Fenerbahçe’nin oyun sistemi iki ileri bir geri, tıpkı Mehter Takımı gibi... Üstüne üstlük hiçbir Fenerbahçeli futbolcu ne yaptığını, ne yapacağını bilmeden oynuyor. Varsa yoksa Lens’in üstün performansı ve kenardan sert kesme toplarla geliştireceği gol pozisyonları beklentisinde.
Fernandao oynadığı süre içerisinde Osmanlıspor defansının arasında yalnızlığa mahkum mücadele etti. Böyle olunca da gol şansı hayali beklentilere kaldı.
Fenerbahçe ağır aksak oynuyor. Orta saha oyuncuları zaman zaman top kayıplarında kaldı. Benim anladığım futbolda orta saha oyuncuları hücumcular ile verkaça girerler, pozisyonlar bulur ve gol atarlar. Ama ben Fenerbahçe’de bir gün böyle bir görüntü görsem Allah rızası için dişimi kıracağım.
Ayrıca rakip kaleye gol vuruşlarına bakıyorum da hiç vurmasalar daha iyi olur. Örneğin bir pozisyonda Ozan’ın şutu gibi. Gol olacak pozisyon olarak garibanlığı yaşayan Fenerbahçe, “Nereye koştuğunun farkında mı acaba?” diyorum.
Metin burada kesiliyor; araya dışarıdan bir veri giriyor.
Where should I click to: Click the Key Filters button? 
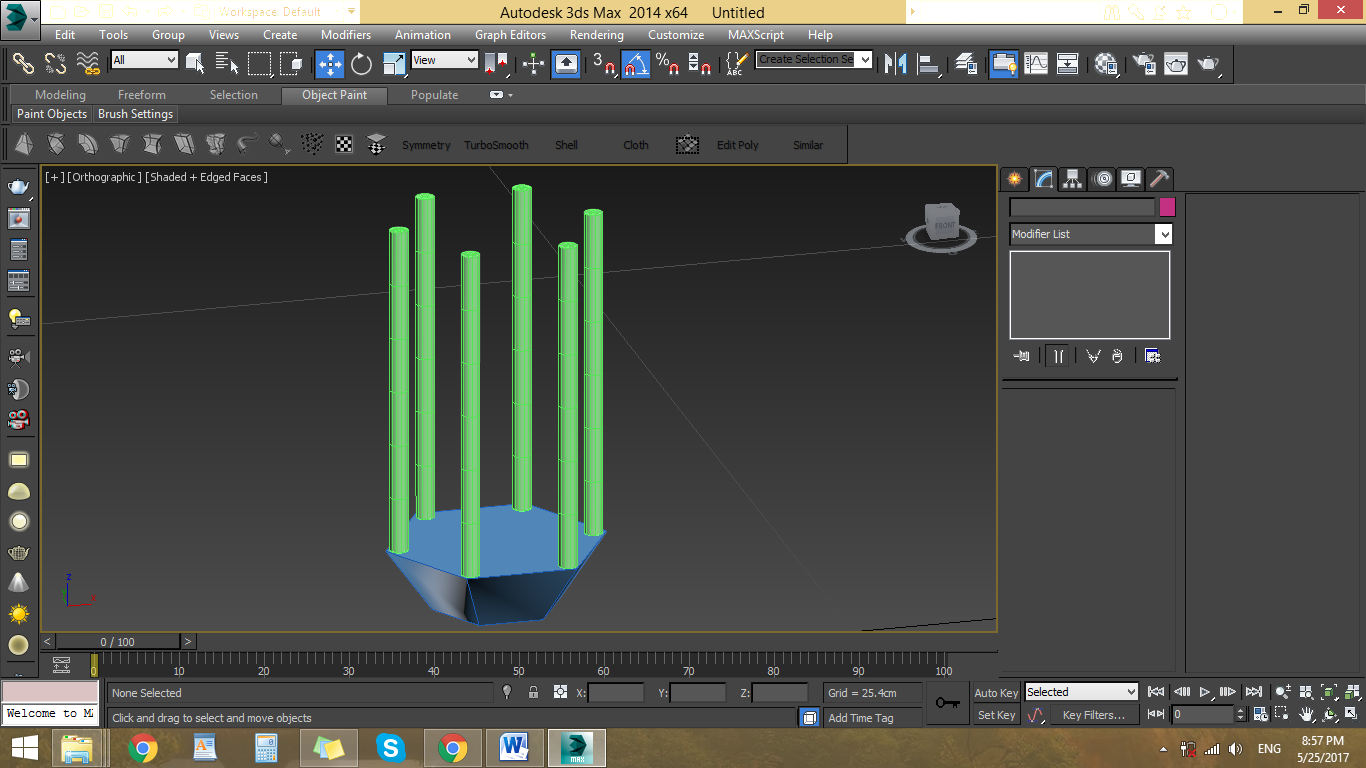point(1093,715)
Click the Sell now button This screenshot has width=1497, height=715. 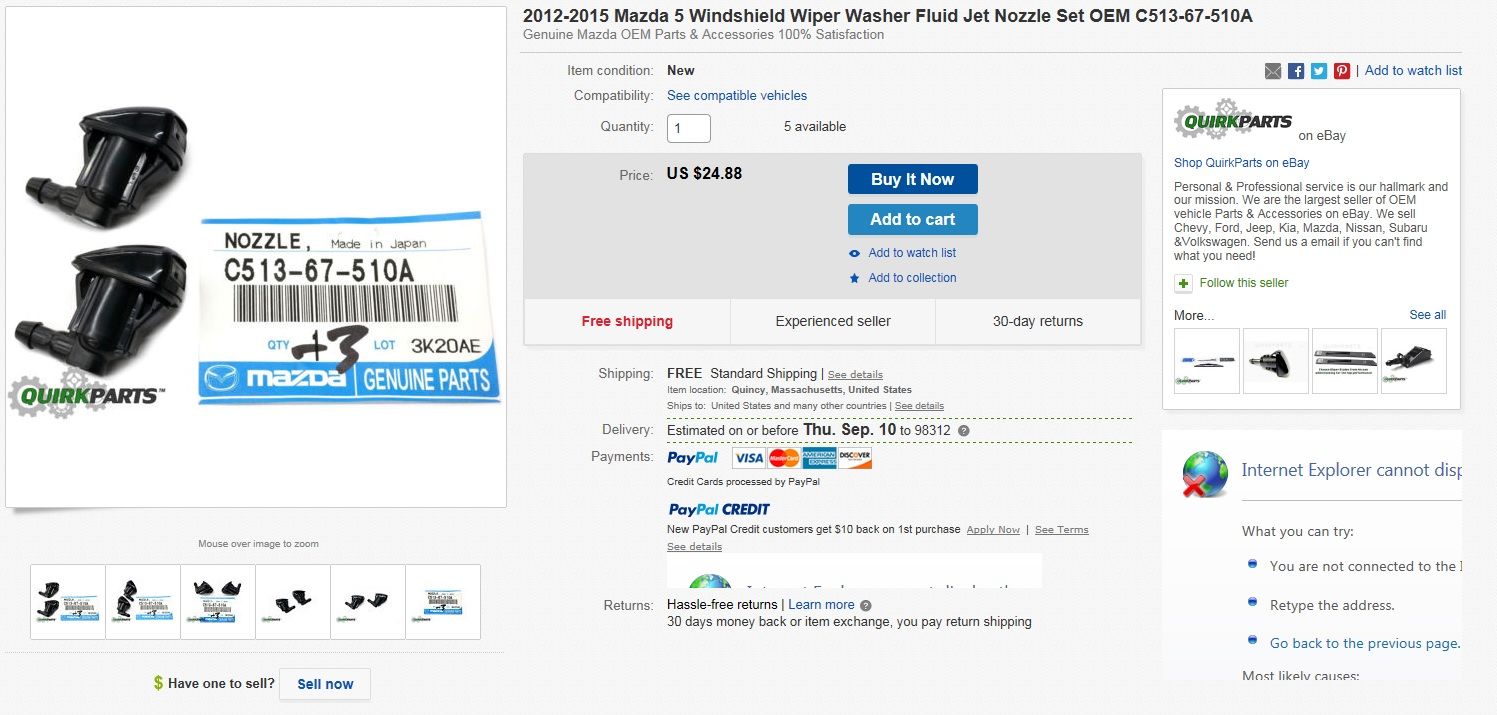[325, 684]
İkinci yarı ilk önce Lens, sonrasında Fernandao’nun kale dibinden kaçırdıkları golleri ve kaleci Karcemarskas’ın kurtardıklarını gördüm. Bu kadar kolay olacak pozisyonları gole çeviremezseniz, maçı da zora sokarsınız. Aynen Osmanlıspor karşısındaki Fenerbahçe gibi.
Allah’tan Lens bir daha Mehmet Topal ile topu birleştirdi. Ve Mehmet Topal’ın golüyle Fenerbahçe öne geçti. Böylece zor giden maçta Fenerbahçe adına 3 puanı kaydeden oldu. Osmanlıspor’un bir şutu direkten döndü. Gol olacak bir kaç şutunda da Fenerbahçe kalecisi Fabiano gole izin vermedi. Sonrasında Mehmet Topal’ın maçın bitim dakikalarında atmış olduğu golle, Fenerbahçe kendi evinde, zor da olsa kazanan oldu. Fenerbahçe, dün akşam maçı kurtardı ama ilerisi için hiç de iyi şeyler söylemek mümkün değil.